Intensity-Modulated Radiation Therapy (IMRT) represents a major leap in geometric precision. IMRT allows the radiation beam to be broken into numerous small beamlets, with the intensity of each adjusted. This ability to modulate the intensity creates a highly customized dose distribution, conforming the radiation dose tightly to the tumor’s irregular shape while reducing the dose received by nearby sensitive structures. Volumetric Modulated Arc Therapy (VMAT) is an advanced form of IMRT where the treatment machine rotates continuously around the patient while simultaneously changing the beam shape, intensity, and speed. This technique delivers the complex dose distribution much faster than static IMRT, often in less than two minutes, which is beneficial for patient comfort and accuracy.
Stereotactic Body Radiation Therapy (SBRT) and Stereotactic Radiosurgery (SRS) are specialized high-dose XRT techniques. SBRT is used for tumors outside the brain and delivers a high radiation dose in a small number of fractions, typically one to five sessions. SRS is the term used for similar focused treatments in the brain. These ablative treatments rely on extreme targeting accuracy, using advanced immobilization and IGRT, to achieve a steep dose fall-off outside the target.
The Patient Treatment Experience
The XRT journey begins with a treatment planning phase known as simulation. During this session, the patient is positioned on a table, and immobilization devices, such as customized molds, are created to ensure the exact same position for every daily treatment.
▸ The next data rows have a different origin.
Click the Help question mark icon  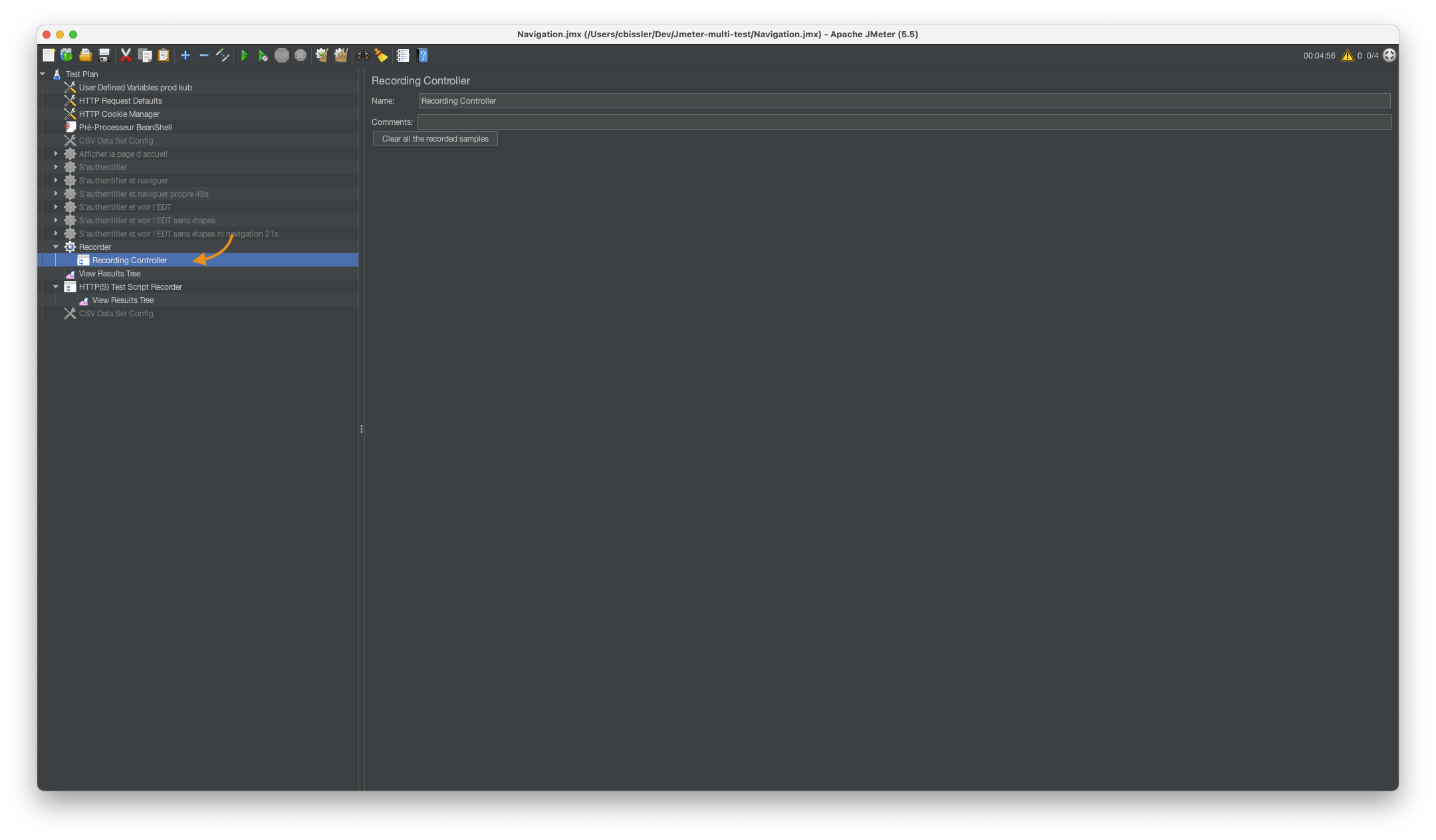tap(422, 55)
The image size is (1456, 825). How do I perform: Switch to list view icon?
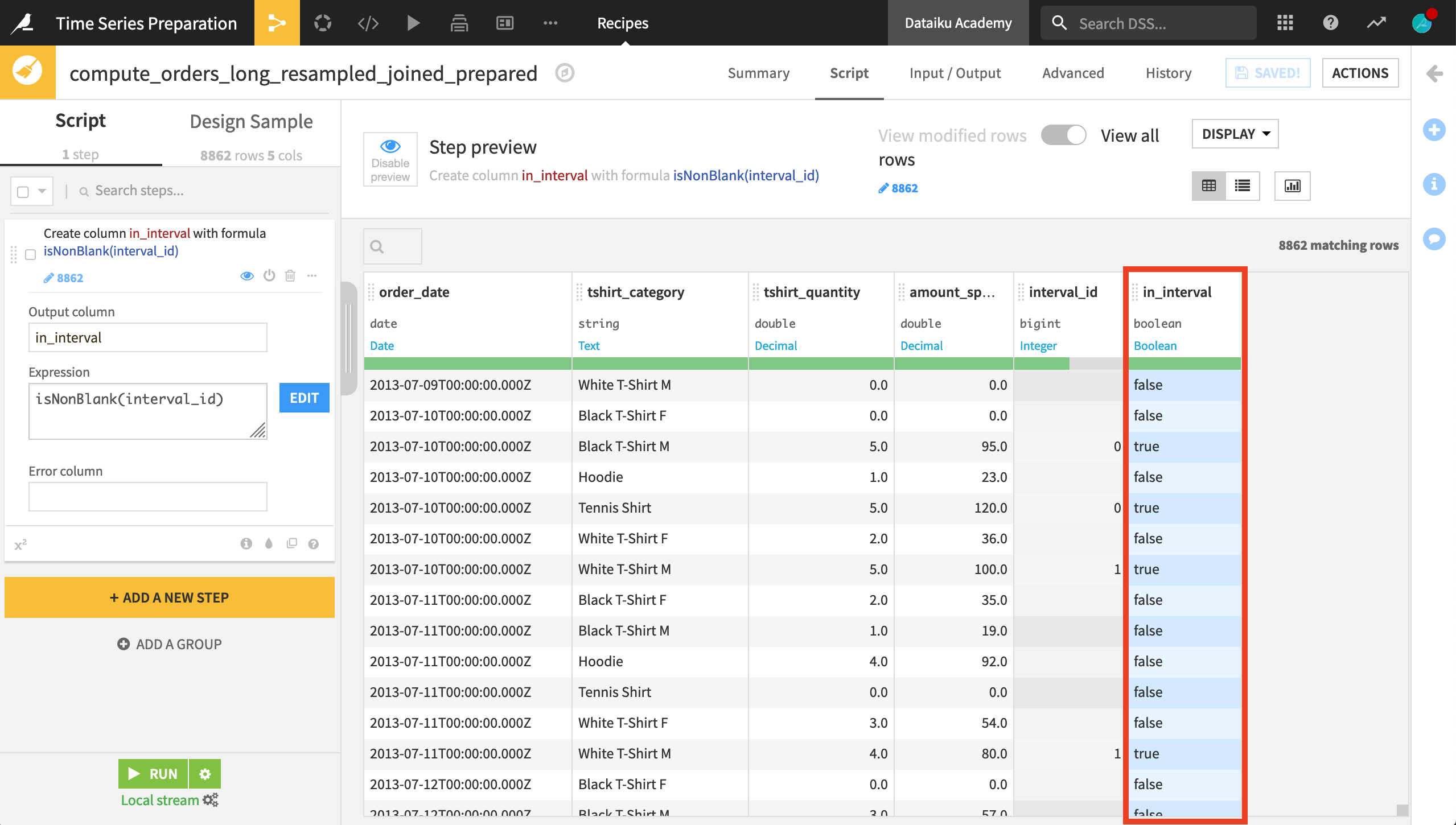(1243, 186)
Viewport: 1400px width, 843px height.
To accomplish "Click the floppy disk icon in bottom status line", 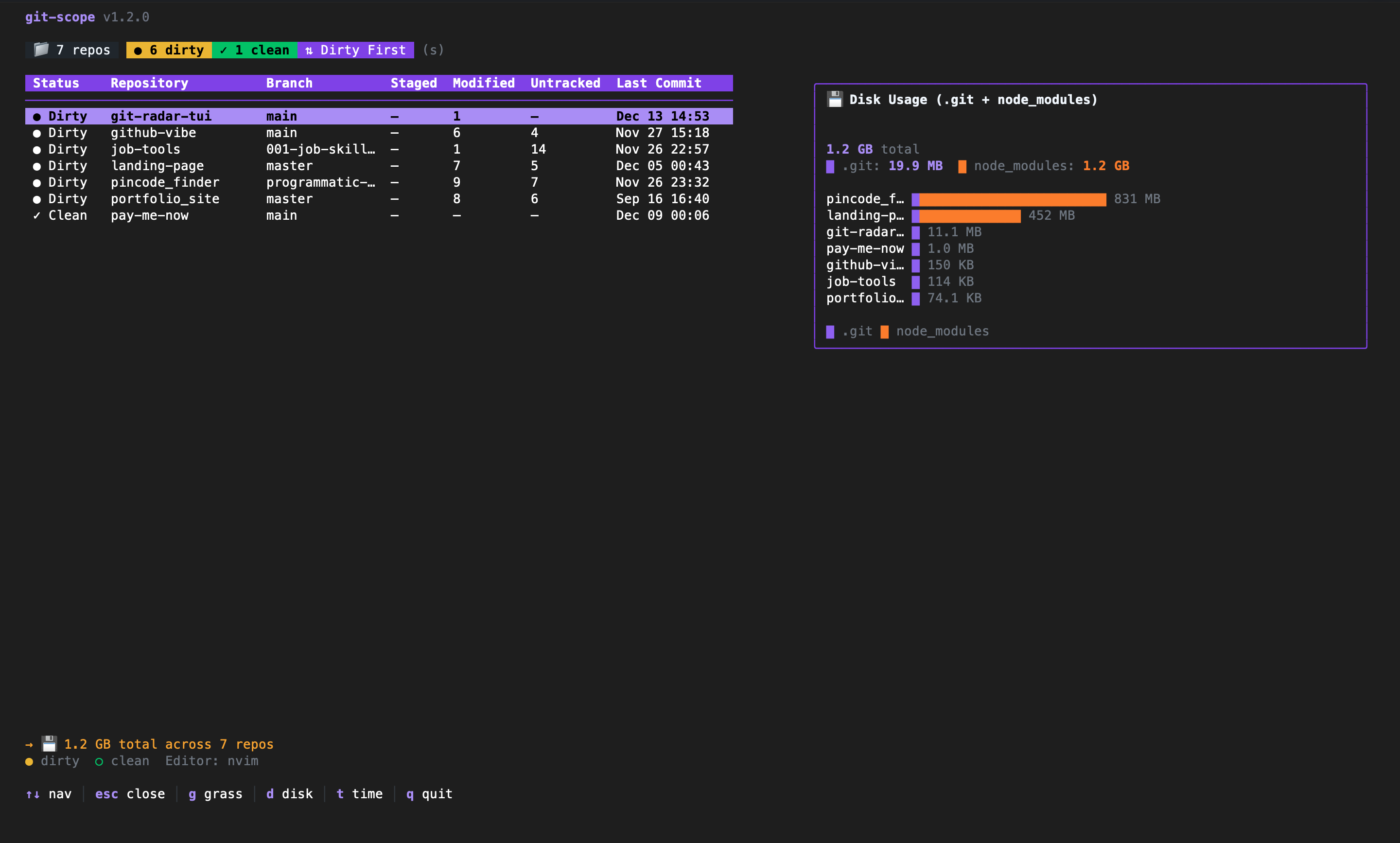I will click(x=49, y=744).
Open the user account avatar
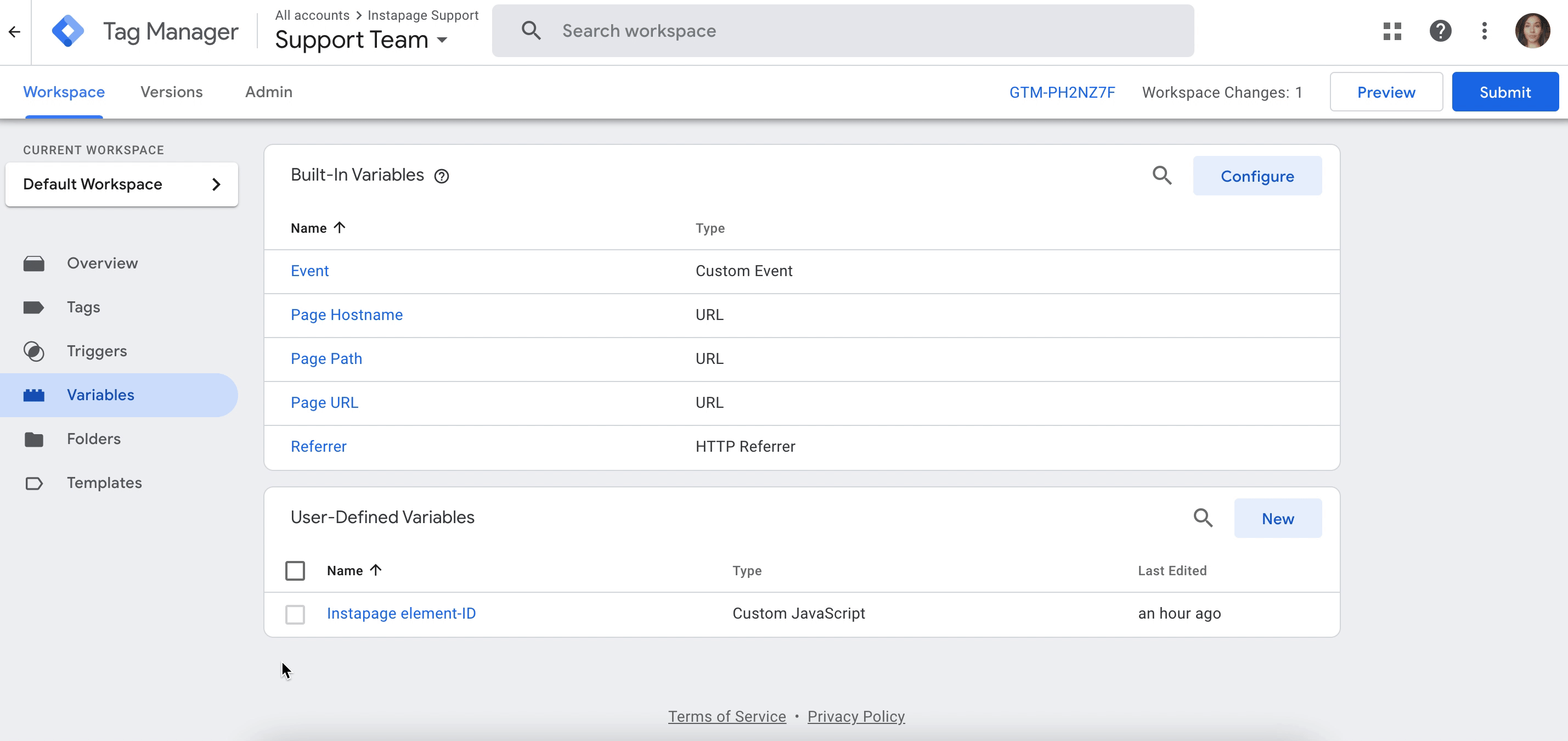The height and width of the screenshot is (741, 1568). [x=1532, y=31]
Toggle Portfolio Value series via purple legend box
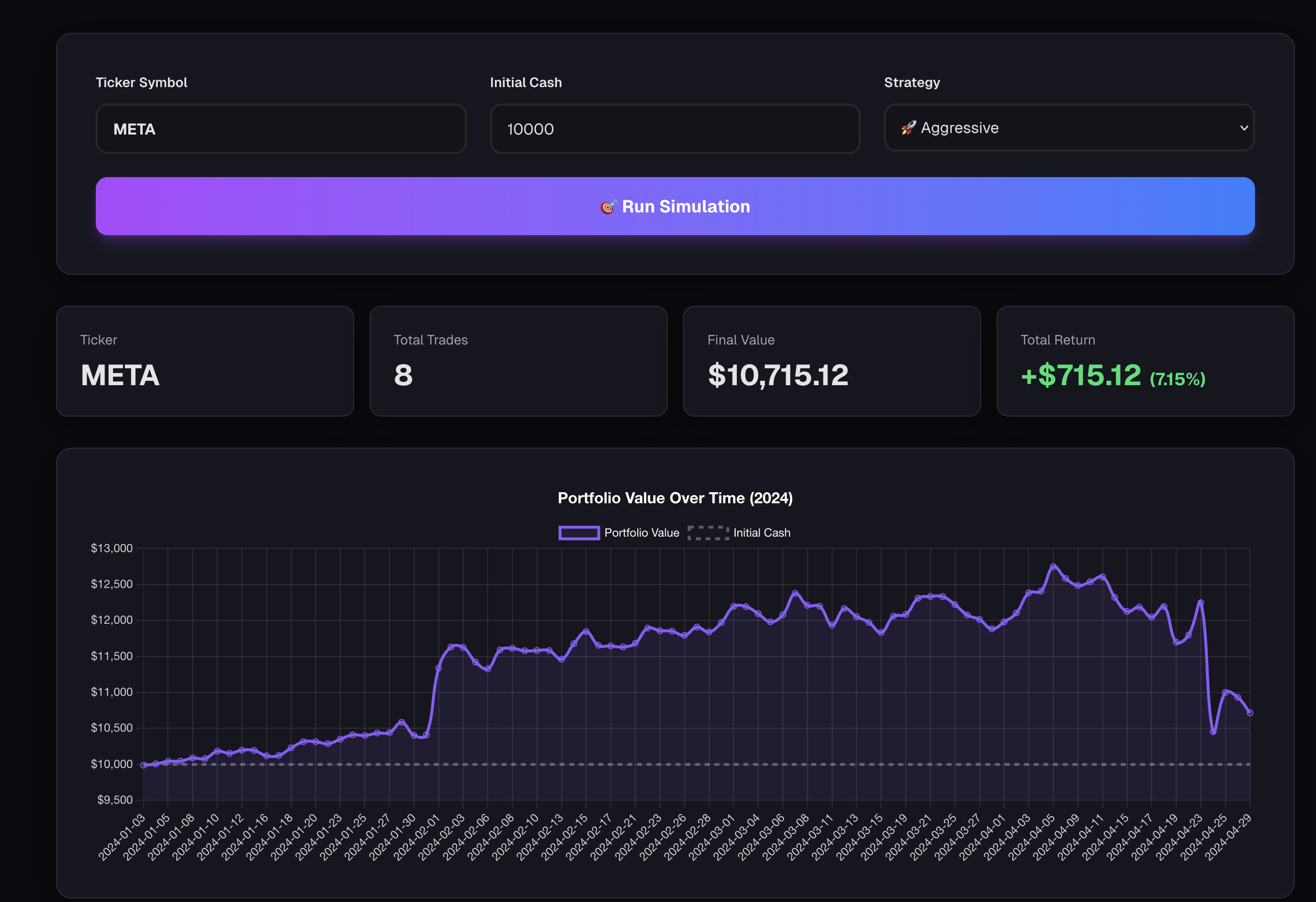 tap(579, 533)
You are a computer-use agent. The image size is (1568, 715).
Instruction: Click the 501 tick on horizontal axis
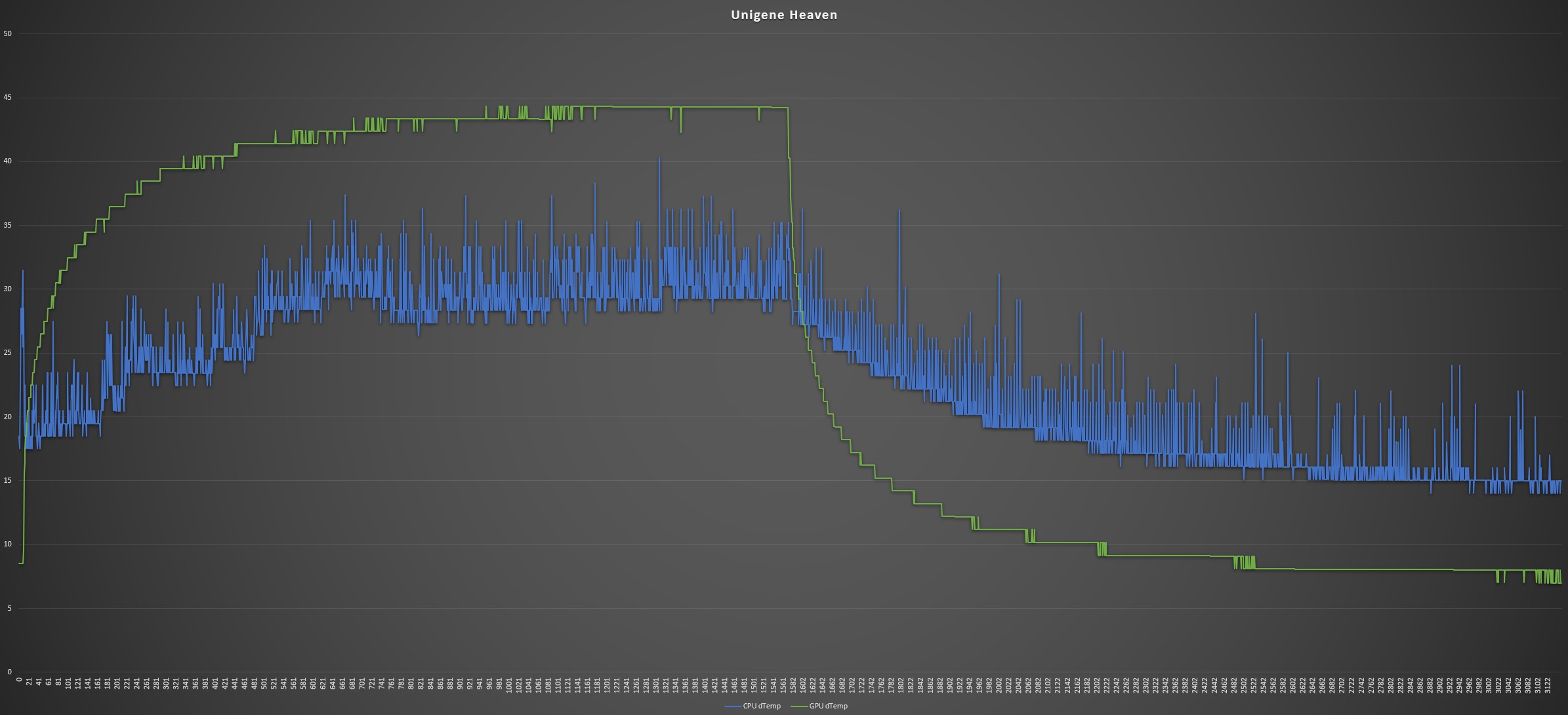tap(264, 684)
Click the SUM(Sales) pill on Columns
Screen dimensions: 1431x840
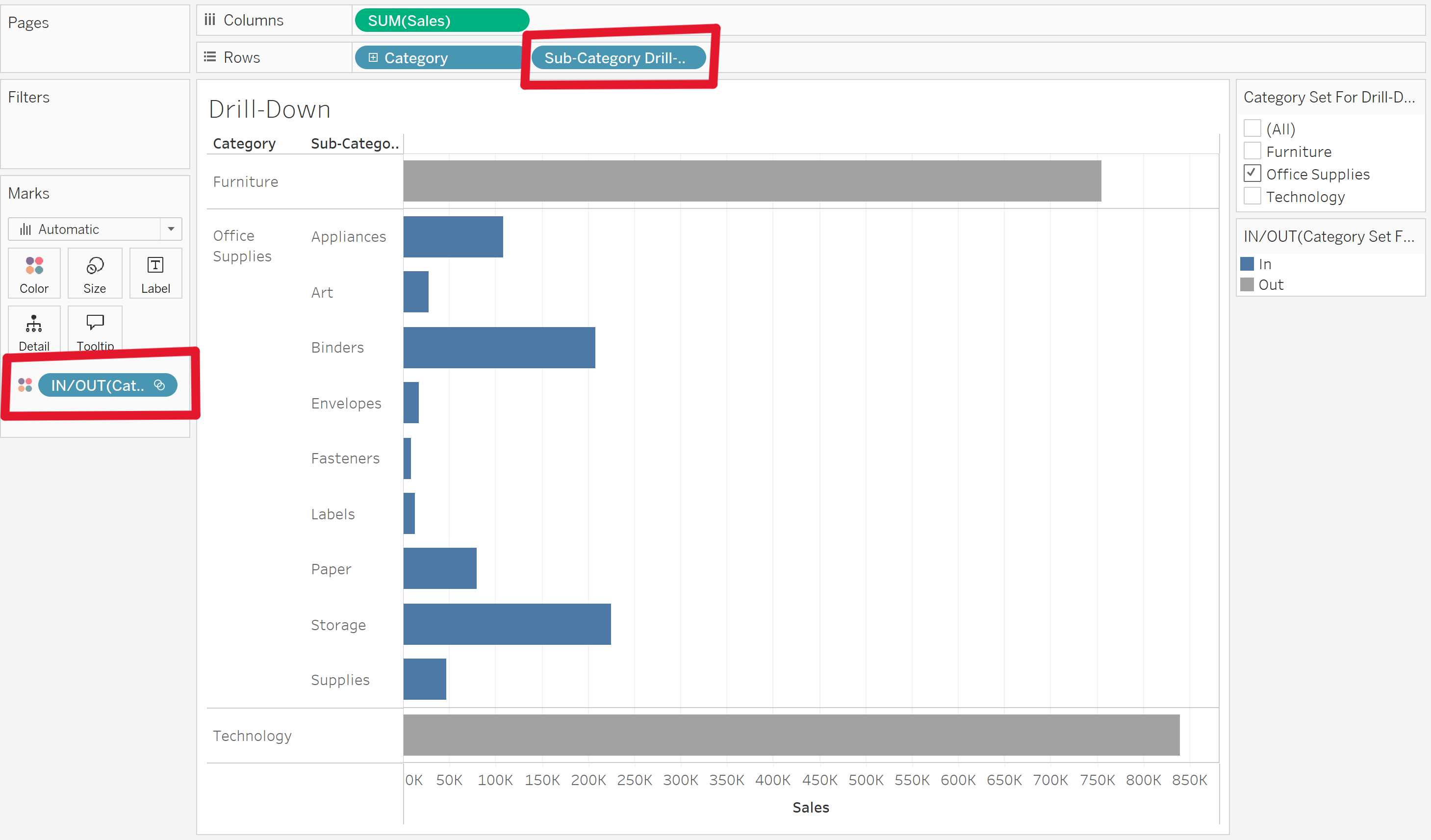click(441, 21)
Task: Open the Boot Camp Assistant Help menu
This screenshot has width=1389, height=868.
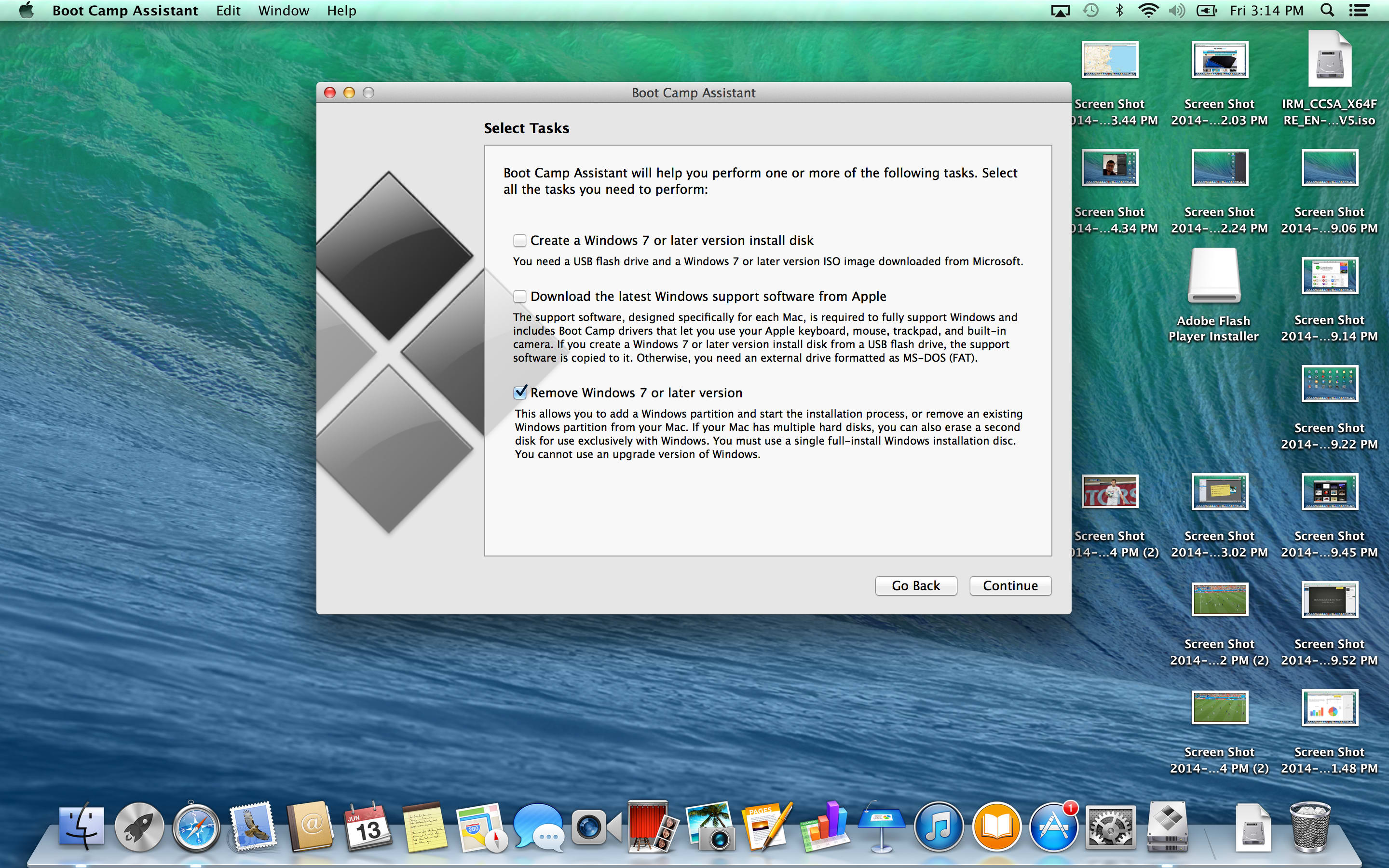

A planning CT scan is performed, sometimes with other imaging like MRI or PET scans, to map the tumor and surrounding organs.
Radiation oncologists and medical physicists use this imaging data to design a treatment plan, determining the angles, shapes, and intensities of the radiation beams. The goal is to calculate the dose distribution that maximizes tumor killing while keeping the dose to healthy tissues below safety thresholds. This planning process ensures the treatment is delivered exactly as intended during the daily session.
The actual daily treatment session is typically short, often lasting 10 to 30 minutes. The time spent on the treatment table is mostly dedicated to setting up the patient and performing IGRT checks to verify position. The delivery of the radiation dose itself often takes only a few minutes, with the patient lying still while the machine moves around them.
A common side effect is fatigue, which often begins a few weeks into treatment and can worsen over time. Skin changes in the treatment area are also common, resembling a mild sunburn with redness, dryness, or itching. Other acute side effects are localized to the treatment site, such as a sore throat with head and neck radiation or diarrhea with pelvic radiation. These acute reactions are temporary, resolving within a few weeks after the course of XRT is completed.